長野の里山に消えた「屋代線」廃線跡を辿る:松代と地域交通の歴史

長野県松代町は、戦国時代には武田信玄と上杉謙信の激戦地となり、江戸時代には真田氏十万石の城下町として栄えました。佐久間象山といった傑物を輩出し、かつては製糸業で活況を呈した歴史を持ちます。太平洋戦争末期には、大本営の移転候補地となるなど、日本の歴史の表舞台に現れては消える、しかし確かな足跡を残してきた特別な場所です。現在の松代には鉄道が通っておらず、長野駅から犀川と千曲川を越えバスで約30分を要する町です。上信越自動車道の長野インターチェンジを降りればすぐですが、公共交通の便が良いとは言えず、それがかえって古き良き独立国のような風情を保つ一因ともなっています。しかし、今からわずか10数年前まで、この松代には鉄道が存在していました。それが、長野電鉄屋代線です。屋代と須坂を結び、途中松代を通る私鉄のローカル線として、地域住民の足となっていました。

長野電鉄屋代線の軌跡:松代から須坂、そして湯田中へ

長野電鉄は現在、路線バスの運行に加え、長野から湯田中間に鉄道路線を保有しています。この路線の途中駅には須坂駅があり、他にも小布施や中野などの町を通り、終点の湯田中は志賀高原に近い温泉地として知られ、世界的に有名な地獄谷野猿公苑の最寄り駅でもあります。現在の長野電鉄にとって、この路線が唯一の鉄道事業ですが、2012年までは屋代線というもう一つの路線を運営しており、松代まで線路が繋がっていました。この廃止された路線は、地域にどのような足跡を残したのでしょうか。その歴史と現状を辿るため、私たちは屋代駅を起点に探訪を開始します。

屋代駅の現在:過去と未来が交差する廃線跡

屋代駅は、現在では第三セクター鉄道であるしなの鉄道線の駅として機能しています。かつては国鉄・JR信越本線の主要駅の一つであり、特急「あさま」の一部列車も停車していた時代がありました。そして、ほんの13年前まで、この屋代駅には長野電鉄屋代線の電車が乗り入れていたのです。長野電鉄屋代線のホームは、しなの鉄道のホームの東側に位置していました。現在もそのホーム自体は残されていますが、レールや跨線橋などは既に撤去されており、草に埋もれたホームの残骸が、13年という歳月の流れを物語っています。北側の踏切から屋代駅方面を望むと、使用されなくなった長野電鉄の架線柱がそのまま残り、かつての鉄道がそこに存在したことを静かに示しています。この廃線跡は、地域の交通史において重要な役割を担っていた屋代線の記憶を今に伝える貴重な場所となっています。

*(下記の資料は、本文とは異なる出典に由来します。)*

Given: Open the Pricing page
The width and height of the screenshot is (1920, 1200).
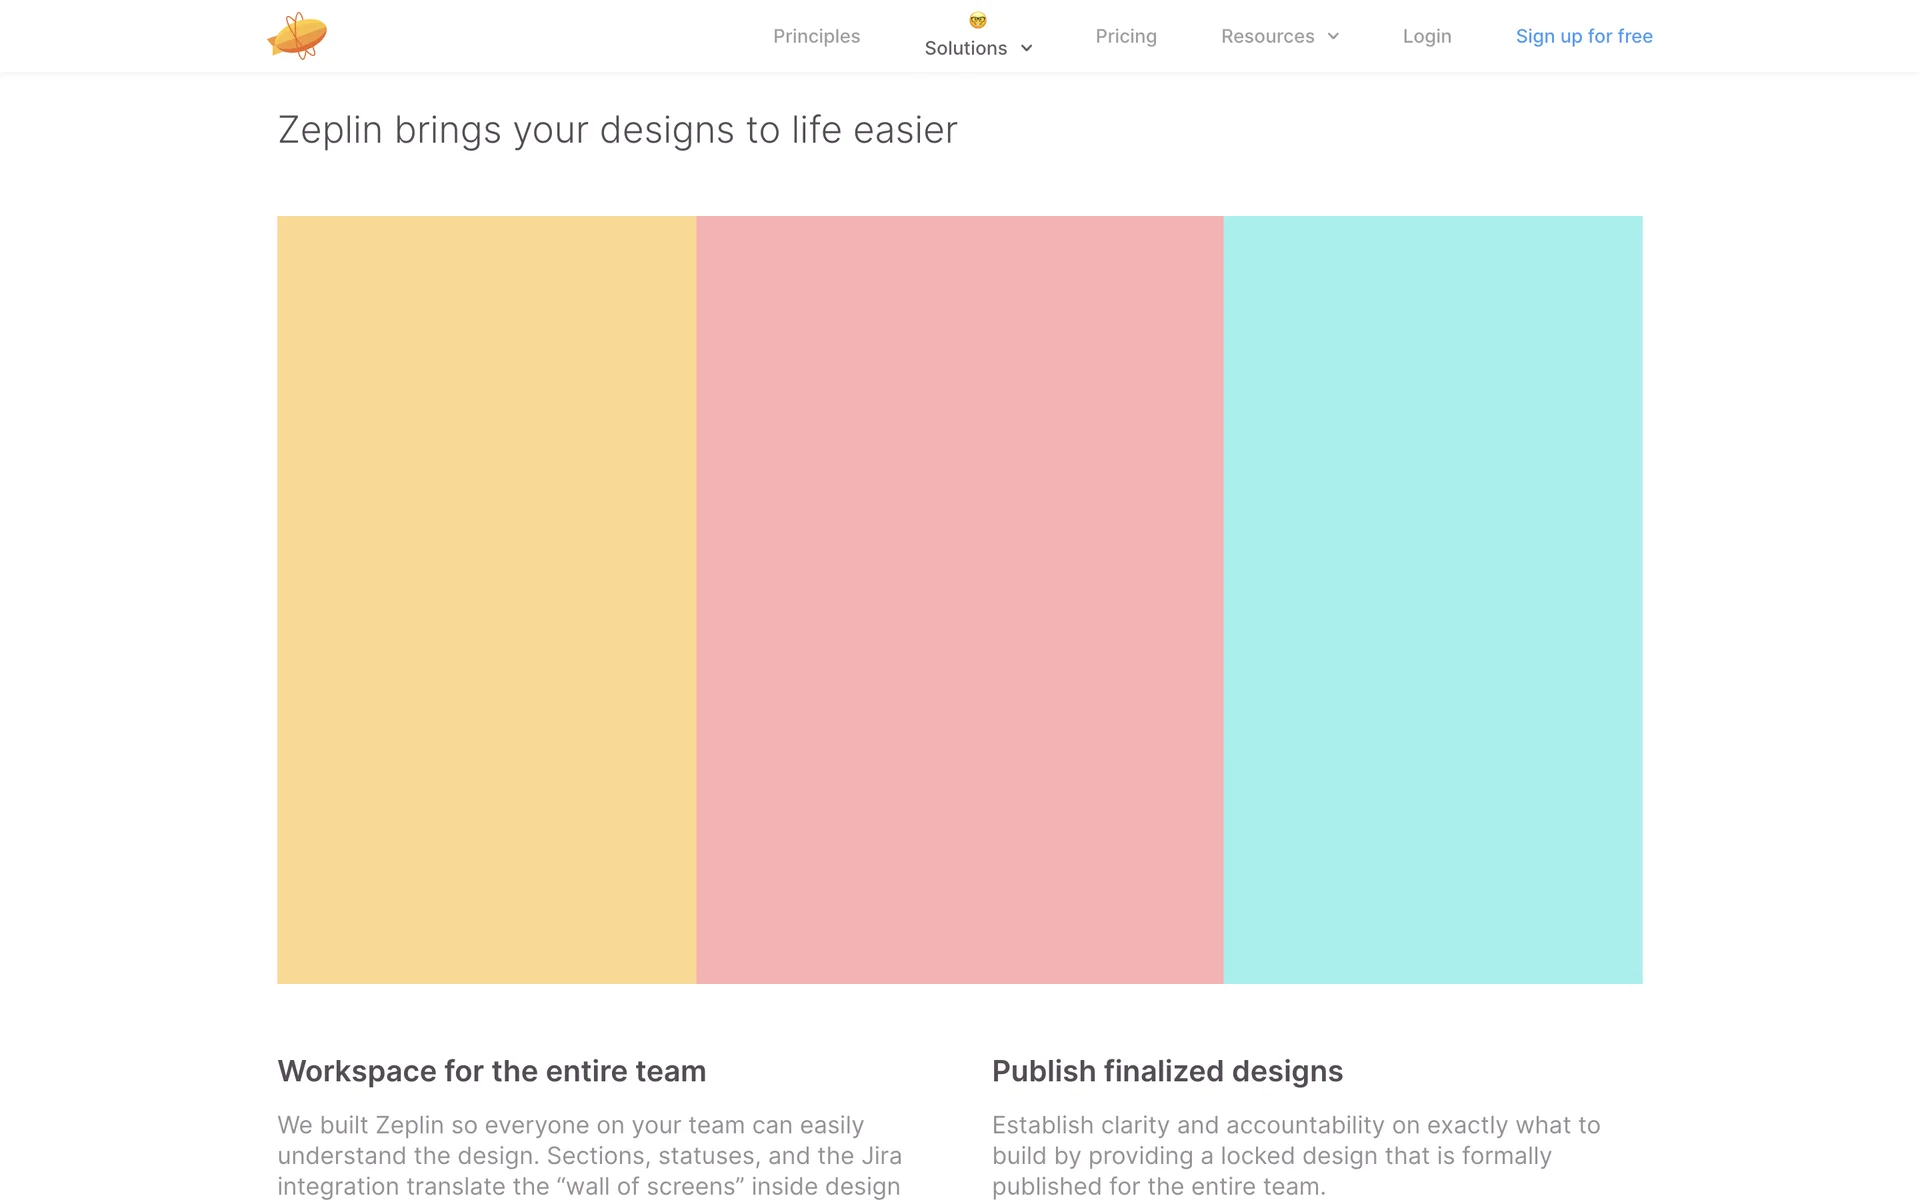Looking at the screenshot, I should coord(1125,36).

屋代線の廃線跡に残るプラットフォームと草むした線路屋代線の廃線跡に残るプラットフォームと草むした線路

かつて地域と人々を繋いだ長野電鉄屋代線は、惜しまれつつもその役割を終え、歴史の一頁となりました。しかし、その廃線跡に遺されたプラットフォームや架線柱といった痕跡は、松代をはじめとする沿線地域の歩みと深く結びついています。これらの遺構を辿ることは、単なる過去の探訪に留まらず、地域の歴史、文化、そして公共交通の重要性を再認識する機会となるでしょう。